Behind him was another man she’d never seen before. Probably planet-side mine security. He had the instincts and training to duck for cover before she could shoot him, but she’d chosen her point of attack well; there was no cover.
She would have shot him down where he stood if he hadn’t been wearing a rebreather. But he was wearing one. And since Kintz was wired, it might be the only rebreather left down there.
She leveled the Beretta at the guard’s chest, and he froze, staring at her. She listened for Kintz, but all she could hear was Bella’s dress rustling as she shifted nervously from foot to foot.
“You might as well come on out,” Li called up the drift. “I can smell your cheap aftershave from here.”
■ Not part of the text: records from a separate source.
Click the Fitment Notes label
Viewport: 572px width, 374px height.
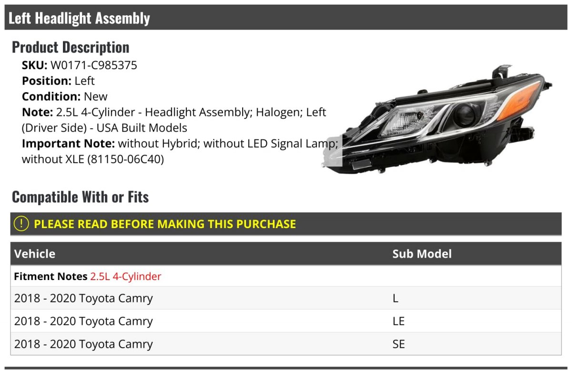[x=51, y=276]
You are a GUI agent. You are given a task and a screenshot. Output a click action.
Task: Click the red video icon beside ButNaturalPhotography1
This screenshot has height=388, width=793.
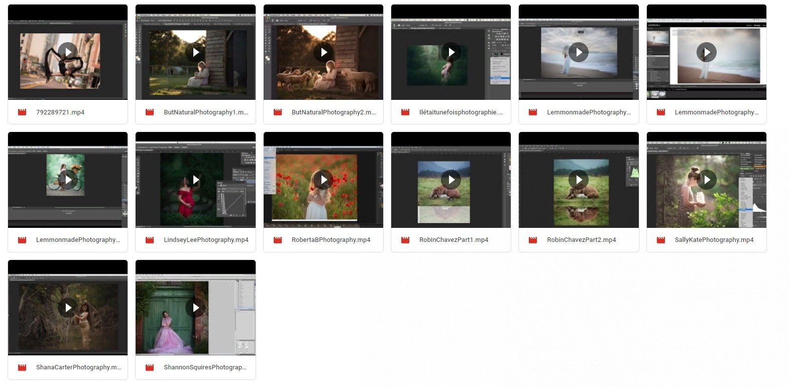click(x=150, y=112)
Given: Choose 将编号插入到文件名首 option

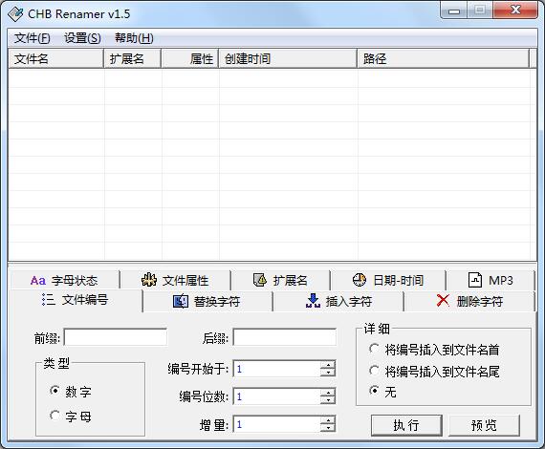Looking at the screenshot, I should pos(375,349).
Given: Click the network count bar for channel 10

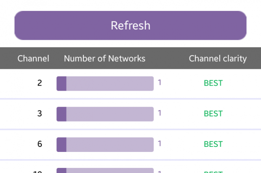Looking at the screenshot, I should point(105,170).
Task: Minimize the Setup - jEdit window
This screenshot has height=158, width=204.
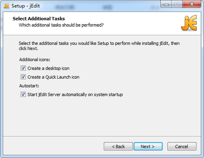Action: (166, 4)
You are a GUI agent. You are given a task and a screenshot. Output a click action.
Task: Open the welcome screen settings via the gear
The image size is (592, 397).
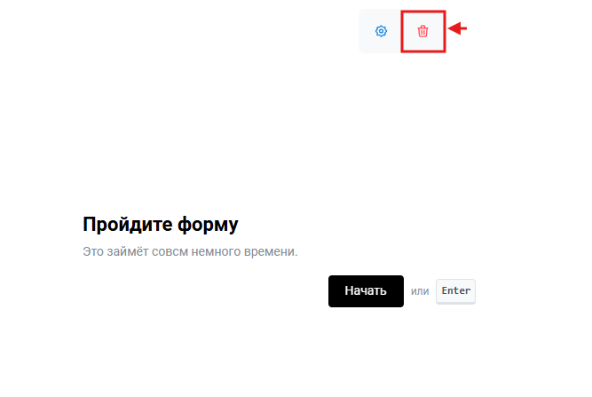point(381,31)
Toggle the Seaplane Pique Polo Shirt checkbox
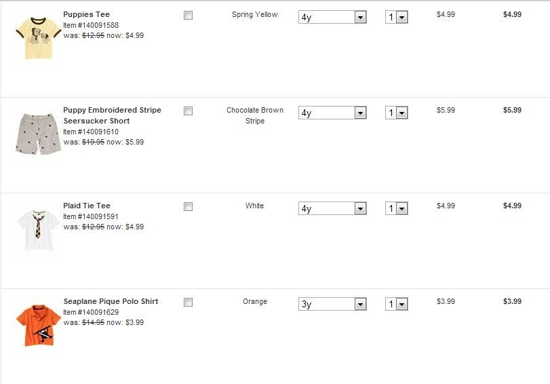This screenshot has height=384, width=550. 189,302
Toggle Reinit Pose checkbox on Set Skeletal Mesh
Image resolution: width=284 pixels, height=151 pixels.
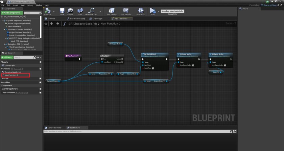click(x=153, y=68)
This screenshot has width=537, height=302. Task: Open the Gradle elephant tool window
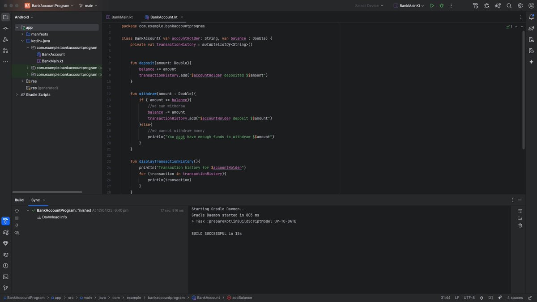click(x=532, y=27)
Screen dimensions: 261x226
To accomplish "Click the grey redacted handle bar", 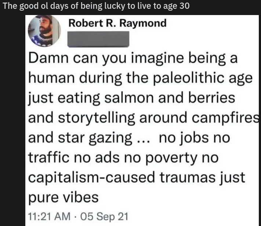I will [98, 39].
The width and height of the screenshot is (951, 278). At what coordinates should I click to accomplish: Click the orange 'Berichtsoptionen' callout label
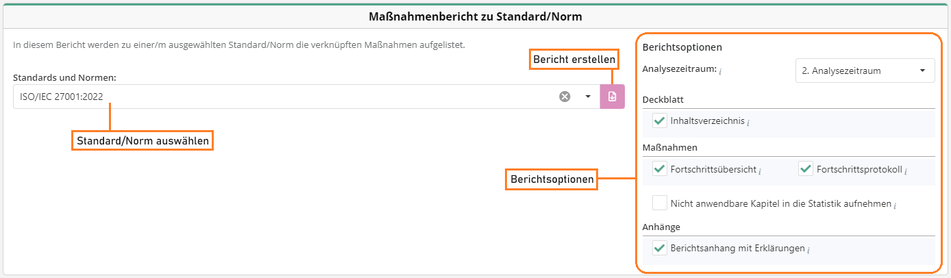[552, 180]
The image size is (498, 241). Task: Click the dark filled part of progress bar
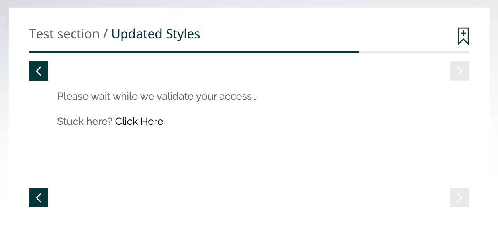194,52
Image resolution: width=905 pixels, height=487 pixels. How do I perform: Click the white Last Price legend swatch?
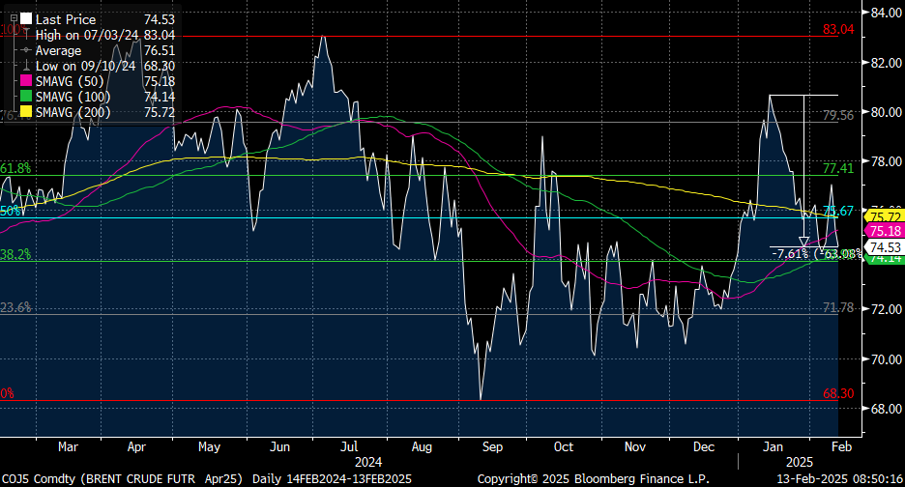(25, 18)
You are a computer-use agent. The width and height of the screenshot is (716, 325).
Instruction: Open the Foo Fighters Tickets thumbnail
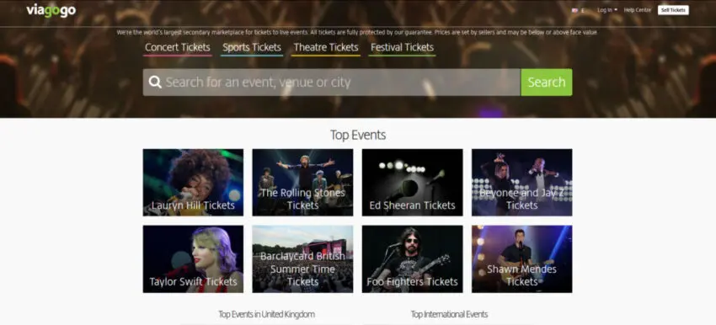[413, 258]
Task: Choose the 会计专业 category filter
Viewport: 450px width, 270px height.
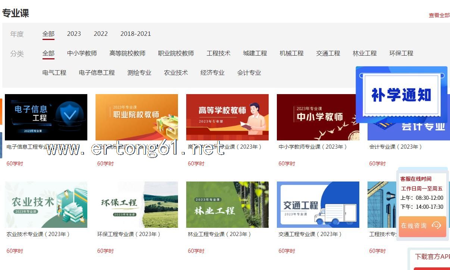Action: [249, 72]
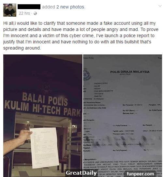Open the Balai Polis Kulim Hi-Tech Park photo

(x=43, y=116)
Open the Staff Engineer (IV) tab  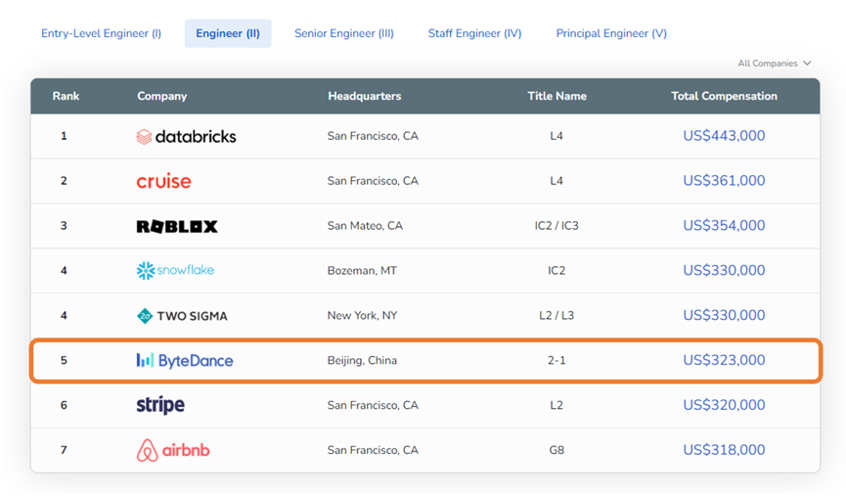click(474, 33)
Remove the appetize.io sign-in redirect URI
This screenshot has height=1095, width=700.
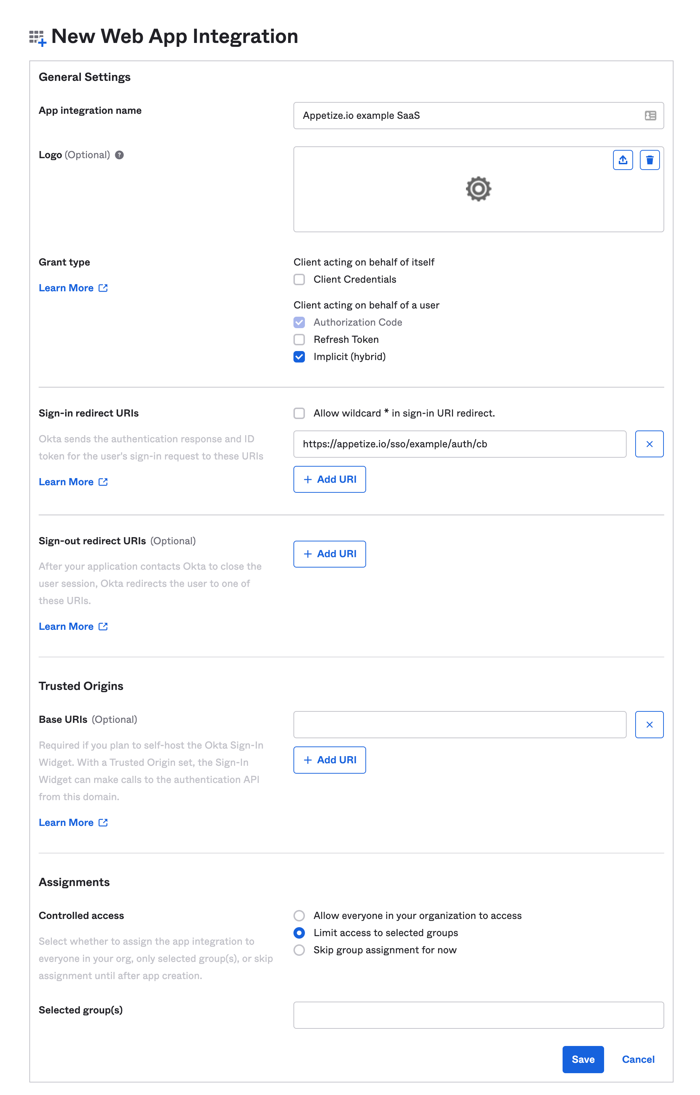point(649,444)
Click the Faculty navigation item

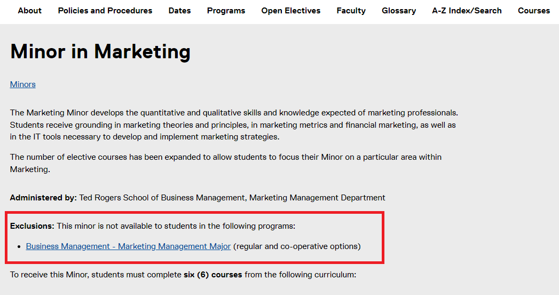(x=351, y=11)
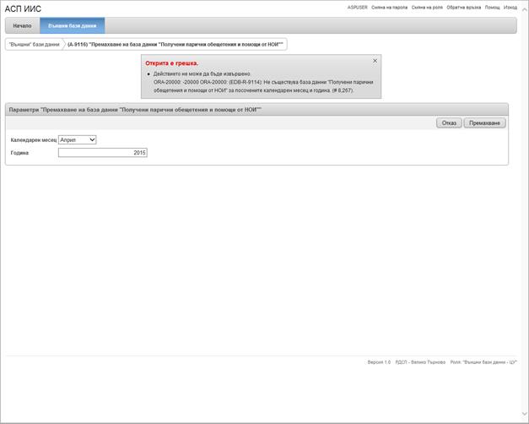Open the Календарен месец dropdown
Image resolution: width=529 pixels, height=424 pixels.
[x=78, y=139]
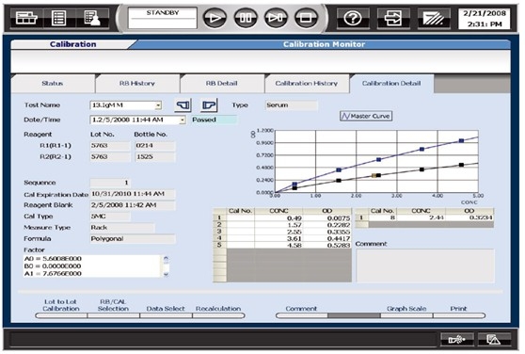Expand the Date/Time dropdown
Viewport: 525px width, 354px height.
(x=183, y=120)
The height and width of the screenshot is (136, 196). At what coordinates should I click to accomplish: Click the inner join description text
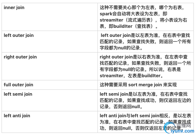[143, 17]
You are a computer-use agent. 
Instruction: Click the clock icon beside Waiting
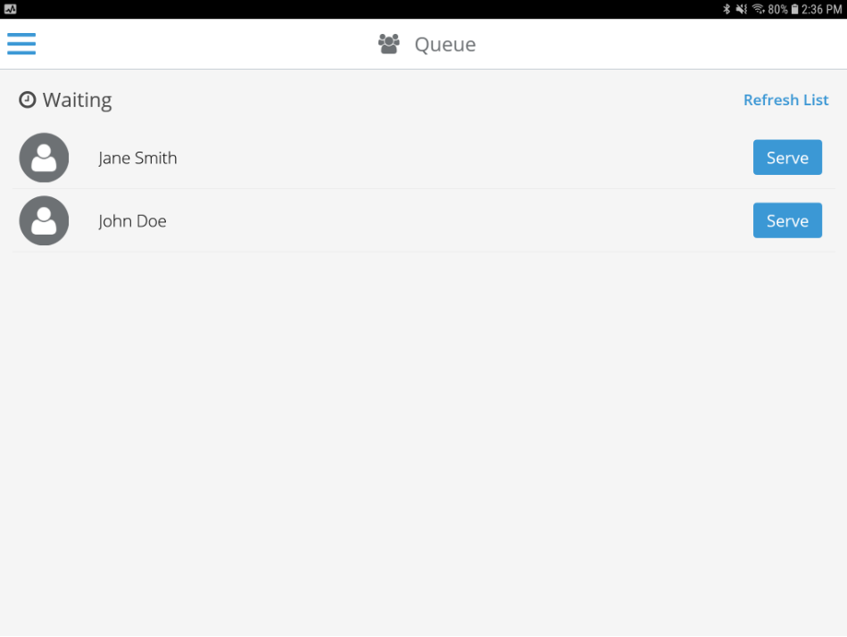(x=28, y=100)
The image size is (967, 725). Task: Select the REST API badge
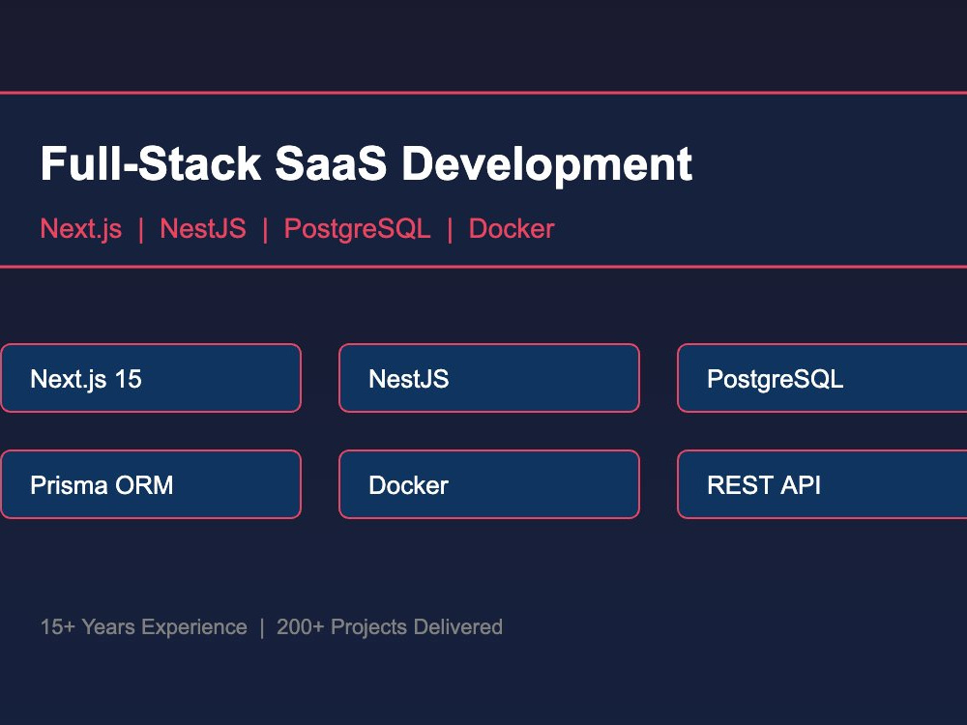822,484
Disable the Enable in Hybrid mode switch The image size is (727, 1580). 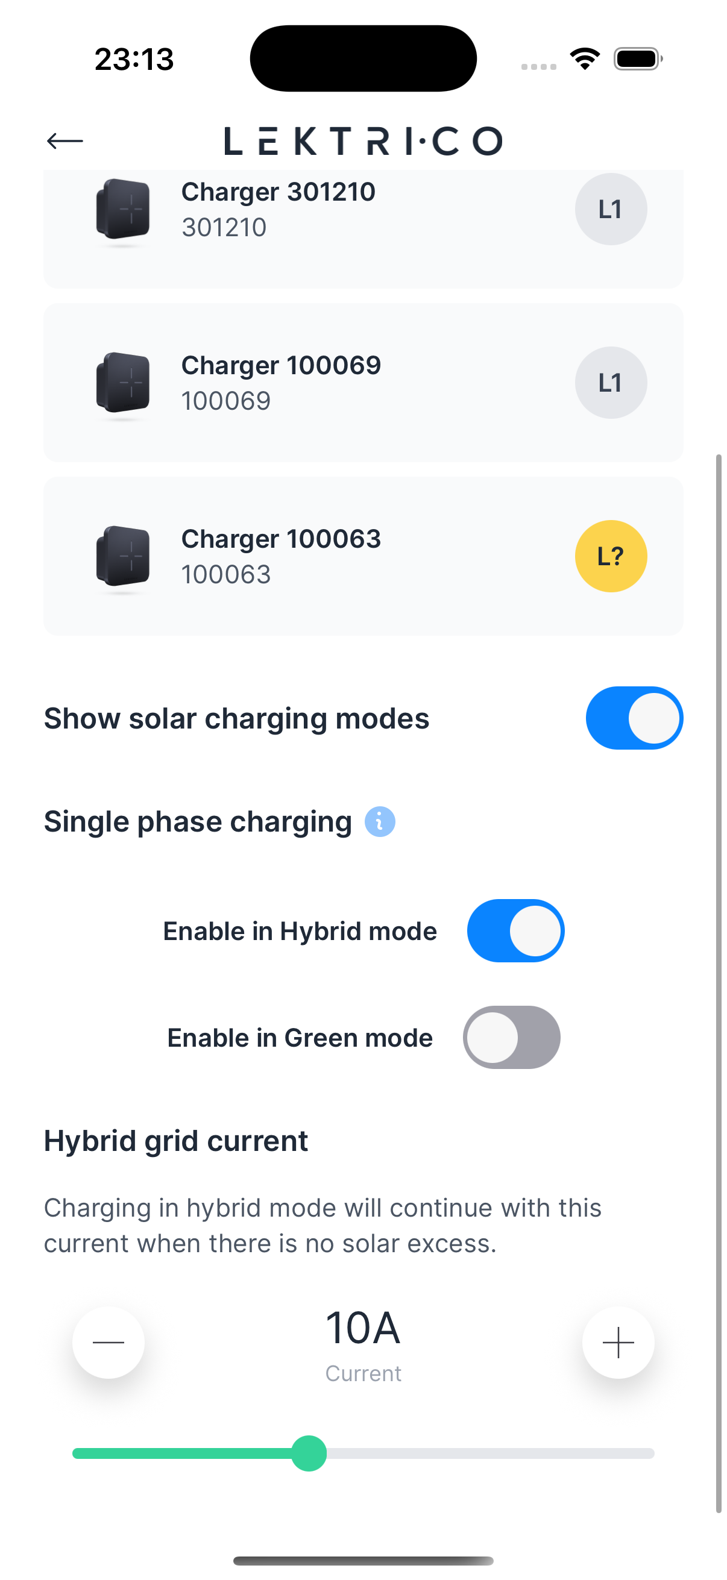[515, 931]
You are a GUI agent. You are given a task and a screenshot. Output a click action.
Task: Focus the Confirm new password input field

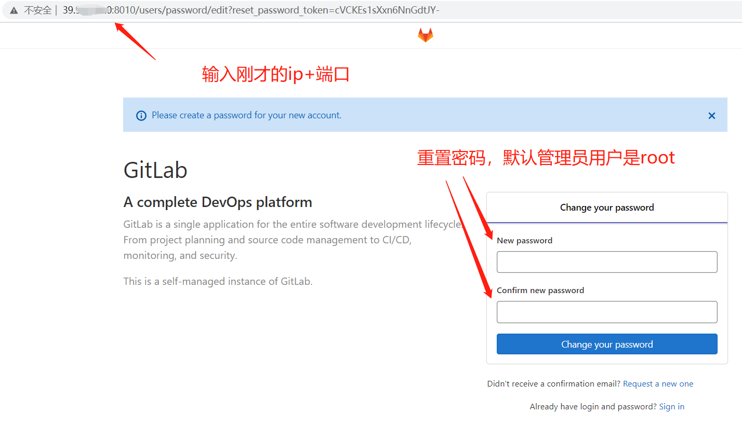tap(606, 312)
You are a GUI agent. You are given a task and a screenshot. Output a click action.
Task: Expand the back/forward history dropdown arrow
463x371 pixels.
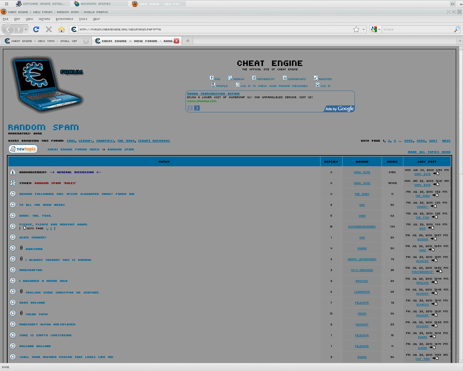(26, 29)
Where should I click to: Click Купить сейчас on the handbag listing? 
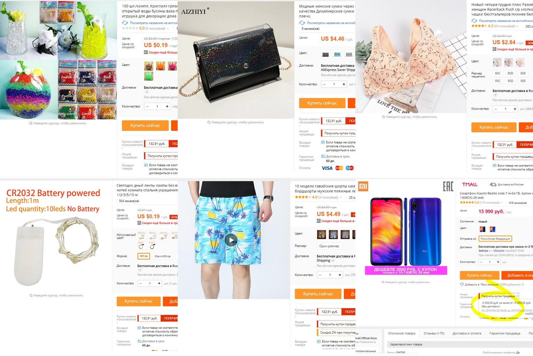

“I wouldn’t shoot him,” Kintz said from behind a protruding piece of lagging about three meters away. “He’s got the last full tank. And I believe you need one of those.”
“Take off the rebreather,” Li told the guard, “and push it toward me.”
He didn’t move.
“I will shoot you if you don’t do it.” She spoke calmly. She didn’t have to put on a play to convince him; the body of his friend was still steaming on the ground in front of him.
She saw the man’s gaze flick back toward Kintz, behind the lagging. That glance might as well have been a map. She could see where Kintz must be braced between lagging and rock face. She could see the gun that must be in his hand. And she could see what the guard had clearly seen: that Kintz would shoot him down himself if that was what it took to keep Li from getting the oxygen tank.
“Come here,” she told Bella. “And stay back against the wall.”
Bella crept forward, slowly, reluctantly. The look on her face said that Li had let her down somehow by even making her witness this scene. Li pulled McCuen’s gun out of the back of her pants where she’d stowed it.
She looked at it. She looked at the expression of fascinated revulsion on Bella’s face. She thought about the recoil on a big revolver like that, the way joints loosen on an old gun and the long uneven pull it would probably take to fire it.
She gave Bella the Beretta.
“Look,” she whispered, keeping her hand over Bella’s and the gun trained on the guard while she spoke. “Elbows locked. Bead lined up on his chest. And if he moves—if he even breathes too fast—shoot him.”
Bella nodded, tight-lipped. You lose your nerve and we’re both dead, Li wanted to say. But she didn’t. There was such a thing as too scared. And Bella looked like she was halfway there already.
Li flexed her hand around the Colt, felt its weight and balance. She wished to God she’d had a chance to fire it before, but wishing was beside the point. She gave the guard a warning look and started working her way down the drift toward Kintz.
The guard’s eyes followed her, telegraphing her movements, but there wasn’t much she could do about it short of shooting him outright. And Kintz would figure out what she was doing anyway. The thing was to get there fast. And to get there quietly enough that he couldn’t be quite sure where she was and when she was going to round the corner on him. She didn’t need absolute surprise. Just relative surprise. That, and a little help from Bella.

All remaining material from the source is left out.